The omission of words that are otherwise logically and grammatically essential is called ellipsis, and sentences that omit words in this way are called elliptical statements. If you are describing to me someone you met recently, I might by some coincidence suddenly say to you, I think I know the person you’re talking about. My reply would be a straightforward, casual comment, easily understood by any speaker of English, but not so easily understood grammatically. A first look at the sentence finds no fewer than three verbs: think, know, and are in the contraction you’re, and if we forget that every verb makes up a clause, we’re going to start sinking fast in our analysis. We’re saved by remembering that we’re not really examining a sentence; we’re trying to understand the composition of the clauses that comprise a sentence. With that realization we can divide or sectionalize a statement into more manageable divisions and proceed in a more orderly way.

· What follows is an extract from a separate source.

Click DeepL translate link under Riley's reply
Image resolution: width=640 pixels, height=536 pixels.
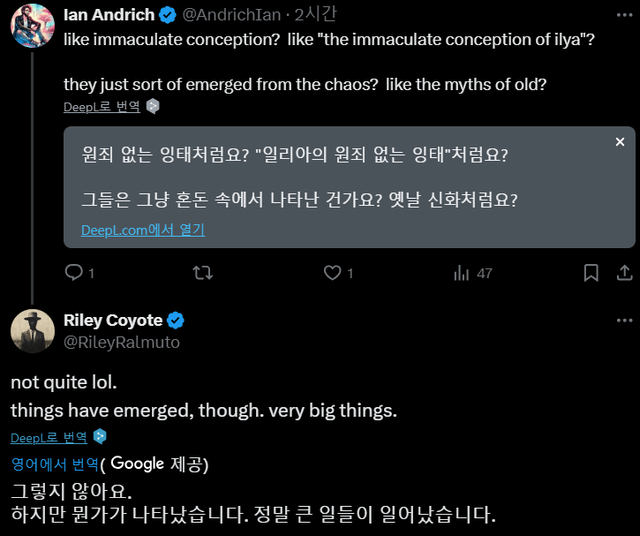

The first clause we have is I think, and after identifying a clause, we should next ask what kind of verb the clause has, transitive, intransitive, or copula. We usually think something, and so we are safe to assume here that the verb think is transitive, which means it must govern a direct object, that element that will answer the question what? posed to the verb: what do you think? The answer to that question is the remainder of the sentence (I know the person you’re talking about), but that section, a clause in its own right, is not explicitly connected to the transitive verb for which it is an object. The connector we should be hearing or seeing is the subordinating conjunction that, but to say I think that I know the person you are talking about can sometimes be unnecessarily fulsome, and so by ellipsis we omit the that in order to keep the tone of the sentence casual and conversational.

Now the second clause of the sentence (I know the person you’re talking about) begins with its own transitive verb (know), and the object of that verb (the person) is followed by three words (you’re talking about) that make the noun person more definite: I don’t know just a person; I know the person you’re talking about. Any element that modifies a noun works as an adjective, so the three words you’re talking about comprise an adjectival clause connected to person. But connected how?

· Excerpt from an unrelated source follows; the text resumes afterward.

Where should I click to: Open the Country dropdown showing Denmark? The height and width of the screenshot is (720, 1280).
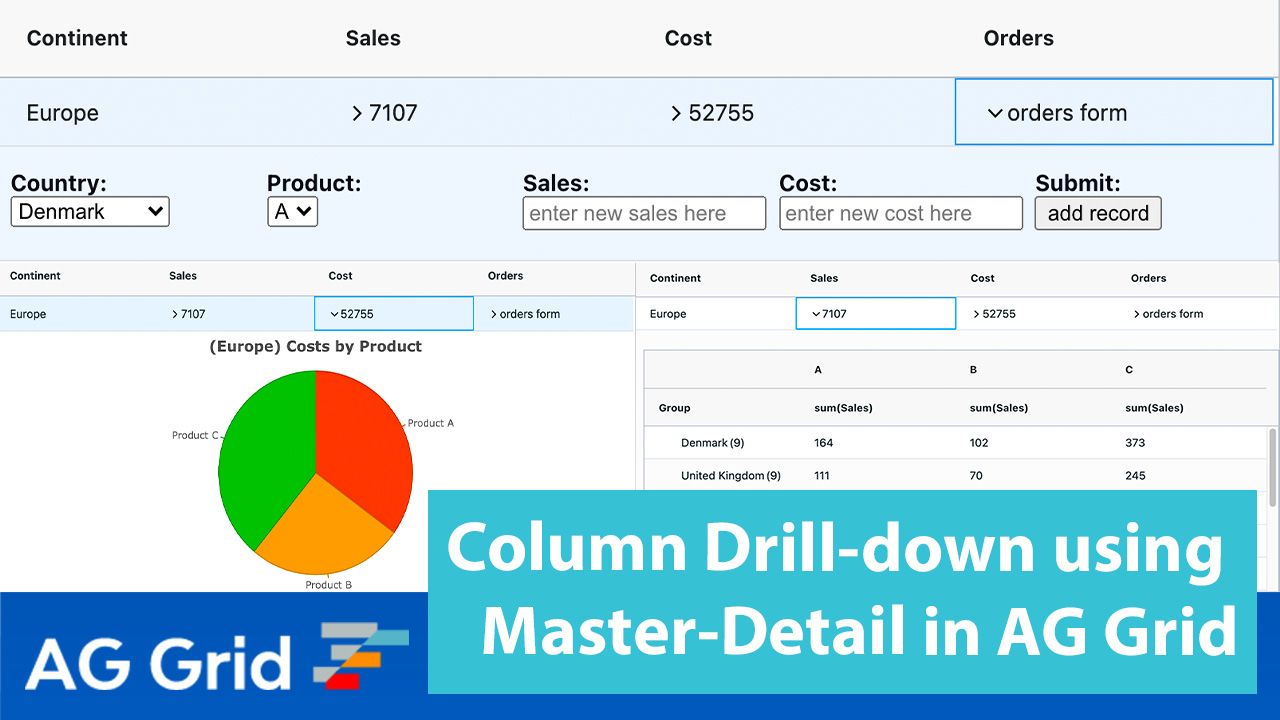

That clausal adjective makes up the third clause of the sentence, but it ends with a preposition (about) for which no object is named. One great master rule of English is that prepositions must have objects, so what is going on here? Another instance of ellipsis. This third clause, you’re talking about, has omitted its initial relative pronoun whom, which would and could (but not necessarily should) stand as the prepositional object. And I say not necessarily should, because omitting the relative pronoun keeps the tone of the sentence relaxed, just as omitting the conjunction that did a few words earlier. Recall the imagined context of the sentence (two friends in an everyday conversation) and you will quickly realize how unnaturally stiff a grammatically complete statement would have been in the living moment: I think that I know the person whom you’re talking about.

Being able to analyze a sentence is a way to keep ourselves alert—not just for material grammatical and logical errors, but also for matters of tone and style and affability. The living moment is all, some casual, some formal, some somewhere in between. We should aim at a lithe and facile language that is both meaningful and appropriate to the circumstance in which it arises.